Provided data section start

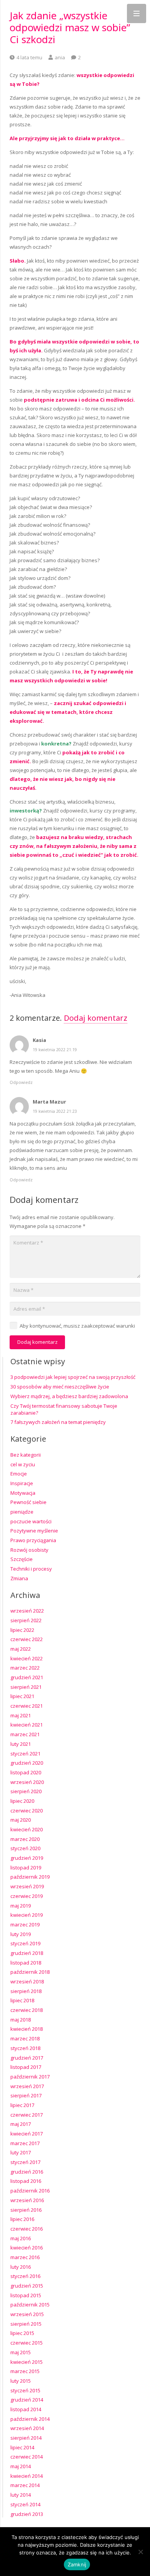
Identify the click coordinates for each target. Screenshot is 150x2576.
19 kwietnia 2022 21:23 (55, 1111)
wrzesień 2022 (27, 1610)
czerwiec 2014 (26, 2456)
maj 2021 (20, 1715)
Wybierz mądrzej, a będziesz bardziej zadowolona (69, 1396)
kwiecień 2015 (26, 2361)
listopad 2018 (25, 1962)
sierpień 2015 (26, 2323)
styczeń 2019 (25, 1943)
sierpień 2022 (26, 1620)
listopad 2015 (25, 2295)
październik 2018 (30, 1971)
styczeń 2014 (25, 2504)
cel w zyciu (22, 1464)
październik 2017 (30, 2076)
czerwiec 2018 (26, 2010)
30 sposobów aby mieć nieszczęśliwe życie (59, 1386)
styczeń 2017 (25, 2162)
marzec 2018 (25, 2038)
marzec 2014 (25, 2485)
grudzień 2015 (26, 2285)
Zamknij (77, 2564)
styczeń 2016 (25, 2276)
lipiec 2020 (22, 1800)
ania (60, 57)
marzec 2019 (25, 1924)
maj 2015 (20, 2352)
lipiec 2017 (22, 2105)
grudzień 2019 (26, 1857)
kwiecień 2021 (26, 1724)
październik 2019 (30, 1876)
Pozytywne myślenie (34, 1530)
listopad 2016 (25, 2180)
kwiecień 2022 (26, 1658)
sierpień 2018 (26, 1991)
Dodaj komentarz (95, 1018)
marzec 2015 (25, 2371)
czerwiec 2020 (26, 1810)
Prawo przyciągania (33, 1540)
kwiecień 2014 (26, 2475)
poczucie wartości (31, 1521)
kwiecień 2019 (26, 1914)
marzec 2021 (25, 1734)
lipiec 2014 (22, 2447)
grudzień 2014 (26, 2399)
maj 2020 (20, 1819)
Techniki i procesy (31, 1568)
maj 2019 (20, 1905)
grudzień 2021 (26, 1677)
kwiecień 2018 (26, 2028)
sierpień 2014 (26, 2437)
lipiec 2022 (22, 1629)
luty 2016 (20, 2266)
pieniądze (21, 1511)
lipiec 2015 (22, 2333)
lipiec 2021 (22, 1696)
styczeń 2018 (25, 2048)
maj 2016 (20, 2238)
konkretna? (56, 743)
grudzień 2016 (26, 2171)
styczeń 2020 (25, 1848)
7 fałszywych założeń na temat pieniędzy (58, 1422)
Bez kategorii (25, 1454)
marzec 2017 (25, 2143)
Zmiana (19, 1578)
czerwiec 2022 (26, 1639)
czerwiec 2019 (26, 1896)
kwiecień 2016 (26, 2247)
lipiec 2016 (22, 2219)
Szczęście (21, 1559)
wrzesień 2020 (27, 1782)
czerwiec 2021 (26, 1705)
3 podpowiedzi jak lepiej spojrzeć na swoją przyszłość (72, 1376)
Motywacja (22, 1492)
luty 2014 (20, 2494)
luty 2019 (20, 1934)
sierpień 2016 (26, 2209)
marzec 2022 (25, 1667)
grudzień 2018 (26, 1953)
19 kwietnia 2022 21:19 (55, 1049)
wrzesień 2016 (27, 2200)
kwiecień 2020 (26, 1829)
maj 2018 (20, 2019)
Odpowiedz (21, 1082)
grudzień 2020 (26, 1762)
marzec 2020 (25, 1839)
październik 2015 (30, 2304)
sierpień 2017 (26, 2095)
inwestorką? (26, 810)
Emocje (18, 1473)
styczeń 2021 (25, 1753)
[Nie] (140, 2552)
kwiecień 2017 (26, 2133)
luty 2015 (20, 2380)
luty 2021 (20, 1743)
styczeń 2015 (25, 2390)
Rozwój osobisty (29, 1549)
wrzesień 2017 (27, 2086)
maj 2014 (20, 2466)
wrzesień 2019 (27, 1886)
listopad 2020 (25, 1772)
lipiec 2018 (22, 2000)
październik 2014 (30, 2418)
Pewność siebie (28, 1502)
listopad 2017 (25, 2066)
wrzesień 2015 (27, 2314)
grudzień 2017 (26, 2057)
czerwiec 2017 (26, 2114)
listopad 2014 (25, 2409)
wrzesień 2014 (27, 2428)
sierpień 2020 (26, 1791)
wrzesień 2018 (27, 1981)
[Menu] (136, 13)
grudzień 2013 (26, 2514)
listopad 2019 (25, 1867)
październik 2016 (30, 2190)
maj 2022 (20, 1648)
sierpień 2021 (26, 1686)
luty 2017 (20, 2152)
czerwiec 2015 (26, 2342)
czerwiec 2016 (26, 2228)
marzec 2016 (25, 2257)
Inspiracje (21, 1483)
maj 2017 (20, 2123)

Provided data section end

* **Work to complete**: Beginning at the line above with "styczeń 2016 (25, 2276)" and finishing at the line with "Pozytywne myślenie (34, 1530)", return each line exactly and return nothing else.

* **Solution to this task**:
styczeń 2016 (25, 2276)
lipiec 2020 (22, 1800)
ania (60, 57)
marzec 2019 (25, 1924)
maj 2015 (20, 2352)
lipiec 2017 (22, 2105)
grudzień 2019 (26, 1857)
kwiecień 2021 (26, 1724)
październik 2019 (30, 1876)
Pozytywne myślenie (34, 1530)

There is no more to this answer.